Sunday, October 15, 2006

Partial Correlations

NOTE: I have edited and reorganized some of my writings on correlation to present the information more coherently (10/11/2012).

Partial correlations "hold constant" or "control for" one or more "lurking" variables extraneous to your two primary variables. The idea is that one or both of the primary variables may also be correlated with a third (or fourth, etc.) variable, which could obscure our understanding of the original two-variable relationship.

Here's a quote from the book Think of a Number (by Malcolm E. Lines, 1990) that puts the technique of partial correlation in some perspective:

It is probably the statistician's most difficult task of all to assure himself or herself that no unrecognized confounding factor lies hidden in the sampling groups which are being tested (p. 37).

In an example I've used for many years (available in the links section), we can examine whether the relationship between Body Mass Index (BMI) and success at In Vitro Fertilization (IVF) might be complicated by BMI being positively correlated with age.

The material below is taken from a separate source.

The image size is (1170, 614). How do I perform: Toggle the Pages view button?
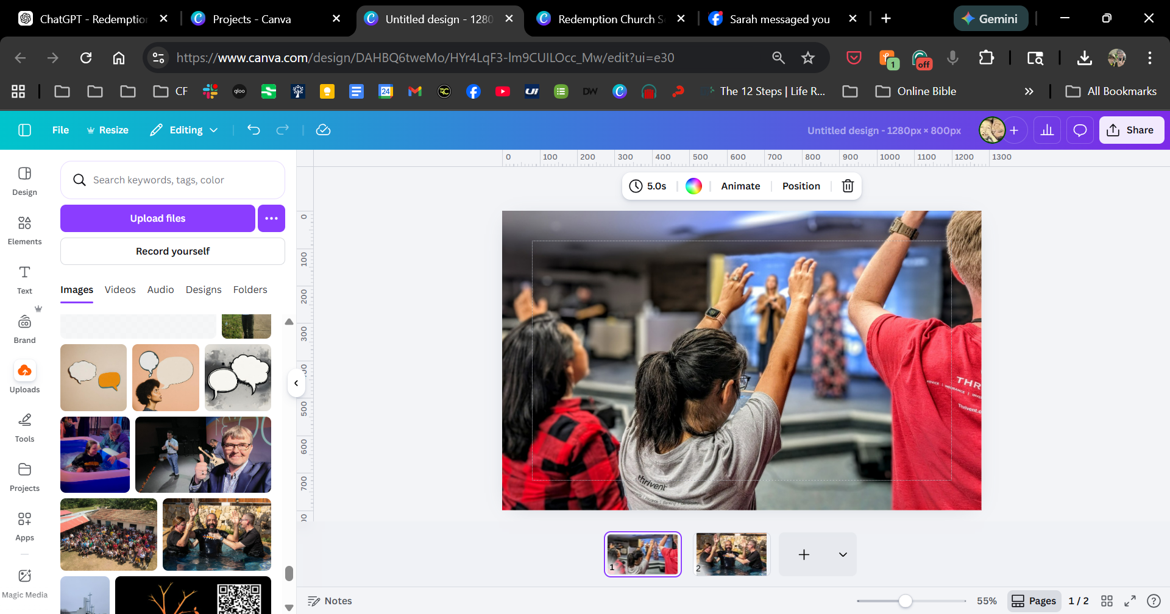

A bivariate (or zero-order) correlation between BMI and IVF could be ambiguous because BMI might be carrying some influence of age.

(We also speculated about whether the age-IVF relationship might be complicated by the role of BMI, for which similar considerations as above would apply.)

The answer, of course, would be to obtain partial correlations (e.g., rBMI-IVF "dot" age). A third variable that may be correlated with one or both of the two primary variables in an analysis and thus could possibly complicate matters -- such as age in this example -- would be known as a "confound" or "confounder." "Con" means "with" or "together" in some languages, such as "arroz con pollo" (Spanish for "chicken and rice"). Confound thus means "found with" or "found together," such as age being "found with" BMI (i.e., we put on extra weight as we get older).

Another example we may examine (time permitting) is the following:

Ceci, S. J., & Williams, W. M. (1997). Schooling, intelligence, and income. American Psychologist, 52, 1051-1058.

Here's an example comparing "regular" bivariate correlations and partial correlations in SPSS:

(Note that, in the bivariate output, you get the correlation coefficient [r], significance [probability] level, and sample size [N] for each pair of variables. The partial correlation outputs likewise give you the partial correlation and significance level. However, instead of N, you get something closely related, called "degrees of freedom" [df]. For correlational analyses, df simply equals sample size minus number of variables in the correlation [N - 2 for a bivariate correlation, N - 3 for a first-order partial correlation, N - 4 for a second-order partial, etc.])

For anyone who is interested, this document by W.C. Burns probes the issues of confounds, third variables, and spurious relationships in greater depth.

Now, for a song...

Partial Correlation
Lyrics by Alan Reifman
(May be sung to the tune of “Crystal Blue Persuasion,” James/Vale/Gray)

Studying variables, with potential confounds,
Don’t want a paper, where confusion abounds,
There’s a technique, now, for consideration,
What you need to use, is partial correlation,

The connection of interest, is between A and B,
Each may be related, to the third factor, C,
There’s a formula out there, analysts would approve,
The influence of C, now, it will remove,

(Instrumental build-up)

Partial correlation,
For a strict-er determination,
Partial correlation,
A simple, calculation,

You’re purging C’s variance, from A and from B,
Thus from C’s linkage, the others are free,
The new A and B, now, you test for correlation,
The r, yes-sirree, AB-dot-C…

Partial correlation…


Partial correlation,
For a strict-er determination,
Partial correlation,
A simple, calculation,

Partial correlation ….
(Fade out)